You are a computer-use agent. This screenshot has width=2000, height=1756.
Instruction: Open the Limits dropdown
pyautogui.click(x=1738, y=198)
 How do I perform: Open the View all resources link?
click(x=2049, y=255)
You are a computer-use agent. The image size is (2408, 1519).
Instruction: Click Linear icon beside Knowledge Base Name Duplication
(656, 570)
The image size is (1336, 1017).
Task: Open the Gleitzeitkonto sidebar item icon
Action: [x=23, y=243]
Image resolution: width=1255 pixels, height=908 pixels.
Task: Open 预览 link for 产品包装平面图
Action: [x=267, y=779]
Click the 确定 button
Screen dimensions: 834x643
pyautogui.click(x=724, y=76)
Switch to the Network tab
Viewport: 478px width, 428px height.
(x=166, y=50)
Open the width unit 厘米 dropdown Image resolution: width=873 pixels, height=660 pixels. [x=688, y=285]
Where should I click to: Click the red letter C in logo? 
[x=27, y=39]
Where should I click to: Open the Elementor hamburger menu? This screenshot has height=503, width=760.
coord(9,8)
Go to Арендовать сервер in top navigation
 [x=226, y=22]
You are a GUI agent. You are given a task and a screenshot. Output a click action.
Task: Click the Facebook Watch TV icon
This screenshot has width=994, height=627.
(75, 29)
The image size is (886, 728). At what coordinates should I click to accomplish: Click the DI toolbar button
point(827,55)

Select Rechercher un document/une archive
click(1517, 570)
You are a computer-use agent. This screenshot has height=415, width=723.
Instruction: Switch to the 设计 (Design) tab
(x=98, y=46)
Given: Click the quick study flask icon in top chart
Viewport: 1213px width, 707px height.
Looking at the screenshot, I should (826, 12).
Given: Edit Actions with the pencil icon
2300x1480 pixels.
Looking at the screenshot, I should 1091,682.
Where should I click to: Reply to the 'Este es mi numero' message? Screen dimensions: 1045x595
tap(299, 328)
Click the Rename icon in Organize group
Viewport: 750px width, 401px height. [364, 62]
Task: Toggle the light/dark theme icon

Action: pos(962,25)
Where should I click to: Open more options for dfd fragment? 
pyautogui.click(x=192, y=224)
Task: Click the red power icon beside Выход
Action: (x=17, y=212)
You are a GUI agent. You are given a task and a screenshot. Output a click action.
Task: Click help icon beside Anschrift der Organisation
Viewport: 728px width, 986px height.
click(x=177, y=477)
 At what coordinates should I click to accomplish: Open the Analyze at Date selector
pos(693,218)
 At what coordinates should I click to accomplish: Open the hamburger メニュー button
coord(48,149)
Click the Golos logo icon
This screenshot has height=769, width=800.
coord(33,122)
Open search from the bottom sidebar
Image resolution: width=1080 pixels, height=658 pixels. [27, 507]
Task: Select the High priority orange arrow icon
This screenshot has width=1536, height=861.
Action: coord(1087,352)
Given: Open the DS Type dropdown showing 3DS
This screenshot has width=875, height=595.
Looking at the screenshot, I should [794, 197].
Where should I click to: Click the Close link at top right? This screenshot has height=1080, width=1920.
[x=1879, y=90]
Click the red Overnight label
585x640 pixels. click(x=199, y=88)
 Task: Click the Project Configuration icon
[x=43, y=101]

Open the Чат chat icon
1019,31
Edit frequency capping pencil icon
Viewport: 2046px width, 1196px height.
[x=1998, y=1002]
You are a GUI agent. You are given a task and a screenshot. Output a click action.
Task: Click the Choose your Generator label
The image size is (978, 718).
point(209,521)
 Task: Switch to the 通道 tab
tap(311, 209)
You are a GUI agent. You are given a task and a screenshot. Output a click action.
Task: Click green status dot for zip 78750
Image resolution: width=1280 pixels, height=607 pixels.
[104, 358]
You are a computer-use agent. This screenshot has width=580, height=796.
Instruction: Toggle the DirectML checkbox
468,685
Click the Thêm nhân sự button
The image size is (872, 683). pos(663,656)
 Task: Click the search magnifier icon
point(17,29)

----

**Exercise directions**. Copy the data above again, starting at the line that contains "Click the Rename icon in Organize group" and ending after the line that contains "coord(48,149)".

**Solution to this task**.
Click the Rename icon in Organize group
Viewport: 750px width, 401px height. [364, 62]
Task: Toggle the light/dark theme icon

Action: pos(962,25)
Where should I click to: Open more options for dfd fragment? 
pyautogui.click(x=192, y=224)
Task: Click the red power icon beside Выход
Action: (x=17, y=212)
You are a GUI agent. You are given a task and a screenshot. Output a click action.
Task: Click help icon beside Anschrift der Organisation
Viewport: 728px width, 986px height.
click(x=177, y=477)
 At what coordinates should I click to accomplish: Open the Analyze at Date selector
pos(693,218)
 At what coordinates should I click to accomplish: Open the hamburger メニュー button
coord(48,149)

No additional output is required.